Immigration : derrière le budget, l’autre menace qui pèse sur François Bayrou

Le lundi 27 janvier, le ciel est encore dégagé. Rien ne semble faire obstacle à la conclusion d’un accord de non-censure entre le gouvernement et les socialistes autour du budget 2025. La paix armée est dans l’intérêt de tous. Attablé dans un café parisien, un cadre de l’ex-majorité présidentielle affiche un optimisme teinté de prudence. « Des éléments peuvent percuter la bienveillance qui semble se dessiner entre le PS et nous. Un Retailleau qui ferait trop de Retailleau par exemple… » Prophétique. Enfin, presque.

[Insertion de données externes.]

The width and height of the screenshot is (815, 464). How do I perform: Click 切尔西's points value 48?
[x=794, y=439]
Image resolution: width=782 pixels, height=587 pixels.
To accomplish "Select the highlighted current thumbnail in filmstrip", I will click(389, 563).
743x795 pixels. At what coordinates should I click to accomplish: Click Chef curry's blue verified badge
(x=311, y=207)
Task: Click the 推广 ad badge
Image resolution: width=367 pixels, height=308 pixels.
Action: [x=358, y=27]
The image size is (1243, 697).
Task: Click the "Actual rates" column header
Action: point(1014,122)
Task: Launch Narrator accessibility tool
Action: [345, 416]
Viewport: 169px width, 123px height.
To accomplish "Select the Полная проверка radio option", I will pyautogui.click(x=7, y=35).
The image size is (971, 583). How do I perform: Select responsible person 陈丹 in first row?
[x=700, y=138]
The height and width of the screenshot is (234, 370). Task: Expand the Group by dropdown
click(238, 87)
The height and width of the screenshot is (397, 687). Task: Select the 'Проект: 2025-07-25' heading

Le ministre de l’Intérieur n’est pour rien dans la colère socialiste. En théorisant l’existence d’un « sentiment de submersion migratoire », François Bayrou a lui-même réveillé les envies de censure de la formation à la rose. Le budget est la première menace pesant sur l’exécutif : dans La Tribune Dimanche, le Premier ministre annonce qu’il recourra lundi au 49.3 et dit son « espoir » de voir le projet de loi de finances enfin adopté. Mais un train peut en cacher un autre.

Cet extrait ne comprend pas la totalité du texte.